I started in on the massive collection of books that dominated every room in the apartment, even the kitchen. Sara had been a voracious reader. Mostly literature and history, nearly all of it American. Sara the intellectual; Sara the real smart cookie.

Diplomacy by Henry Kissinger. Special Trust by Robert McFarland. Caveat by Alexander Haig. Kissinger by Walter Isaacson. On and on and on. Fiction by Anne Tyler, Robertson Davies, Annie Proulx, but also Robert Ludlum and John Grisham. Poetry by Emily Dickinson, Sylvia Plath, Anne Sexton. A volume entitled Woman Alone.

I opened each book, then carefully shook it out. There were well over a thousand volumes in the apartment. Maybe a couple of thousand. Lots of books to look through.

There were handwritten pages of notes stuffed into some of the books. Jottings Sara had made. I read every loose scrap. The hours went by. Meals were skipped.
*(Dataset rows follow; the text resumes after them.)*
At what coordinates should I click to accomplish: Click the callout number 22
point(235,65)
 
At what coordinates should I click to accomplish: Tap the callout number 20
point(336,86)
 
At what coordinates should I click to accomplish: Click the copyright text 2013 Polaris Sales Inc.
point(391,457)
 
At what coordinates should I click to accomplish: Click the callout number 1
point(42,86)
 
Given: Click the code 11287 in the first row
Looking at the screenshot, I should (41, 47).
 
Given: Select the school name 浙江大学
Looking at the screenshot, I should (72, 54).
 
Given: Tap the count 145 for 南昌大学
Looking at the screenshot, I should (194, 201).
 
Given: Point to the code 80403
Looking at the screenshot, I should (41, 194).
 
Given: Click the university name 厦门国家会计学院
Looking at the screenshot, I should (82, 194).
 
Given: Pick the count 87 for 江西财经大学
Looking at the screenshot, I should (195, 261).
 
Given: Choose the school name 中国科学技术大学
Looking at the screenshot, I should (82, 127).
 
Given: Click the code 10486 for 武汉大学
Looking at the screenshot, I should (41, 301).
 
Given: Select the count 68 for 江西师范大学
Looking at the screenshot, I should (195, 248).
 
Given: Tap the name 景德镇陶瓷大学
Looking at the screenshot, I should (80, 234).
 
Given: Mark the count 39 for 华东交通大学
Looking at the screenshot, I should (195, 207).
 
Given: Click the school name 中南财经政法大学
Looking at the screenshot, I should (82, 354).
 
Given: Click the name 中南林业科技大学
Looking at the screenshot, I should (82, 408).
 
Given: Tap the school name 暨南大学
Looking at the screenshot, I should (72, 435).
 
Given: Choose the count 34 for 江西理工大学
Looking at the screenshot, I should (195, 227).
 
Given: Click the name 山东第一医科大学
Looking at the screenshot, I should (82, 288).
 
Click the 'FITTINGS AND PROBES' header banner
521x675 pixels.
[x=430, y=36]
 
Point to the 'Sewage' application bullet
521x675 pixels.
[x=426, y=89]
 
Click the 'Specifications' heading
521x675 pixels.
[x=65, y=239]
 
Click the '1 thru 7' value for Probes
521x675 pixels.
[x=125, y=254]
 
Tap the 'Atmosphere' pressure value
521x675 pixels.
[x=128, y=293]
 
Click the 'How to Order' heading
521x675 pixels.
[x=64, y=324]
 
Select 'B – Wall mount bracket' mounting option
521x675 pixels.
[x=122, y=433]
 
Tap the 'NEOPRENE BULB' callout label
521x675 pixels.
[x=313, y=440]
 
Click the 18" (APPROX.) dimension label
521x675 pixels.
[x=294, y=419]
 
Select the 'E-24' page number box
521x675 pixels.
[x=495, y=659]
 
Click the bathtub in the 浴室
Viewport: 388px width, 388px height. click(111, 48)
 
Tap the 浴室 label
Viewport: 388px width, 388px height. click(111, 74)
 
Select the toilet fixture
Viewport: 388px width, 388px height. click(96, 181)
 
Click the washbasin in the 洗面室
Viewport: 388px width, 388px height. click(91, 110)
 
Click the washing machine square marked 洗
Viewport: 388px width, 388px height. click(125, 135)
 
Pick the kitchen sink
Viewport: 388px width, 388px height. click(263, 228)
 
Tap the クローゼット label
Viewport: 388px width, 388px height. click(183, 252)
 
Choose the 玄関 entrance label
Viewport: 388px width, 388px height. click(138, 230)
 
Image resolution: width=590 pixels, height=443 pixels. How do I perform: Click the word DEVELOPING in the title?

I didn’t much care.

Inside a biography of Napoleon and Josephine, Sara Rosen had written “N. considered high intelligence an aberration in women. Stroked J.’s breasts in public. Cur. But J. got her just deserts. Cunt.”

Jill the poet. Jill the book lover. The mystery, the fantasy woman, the enigma. The killer.

There were several videotapes of movies in the den, and I began to open each of the containers.

Sara Rosen’s film collection featured well-known romances, mystery thrillers, and romantic thrillers. The Prince of Tides, No Way Out, Disclosure, The Godfather trilogy, Gone With the Wind, An Officer and a Gentleman.

She also seemed to like older movies, especially noir mysteries: Raymond Chandler, James Cain, Hitchcock.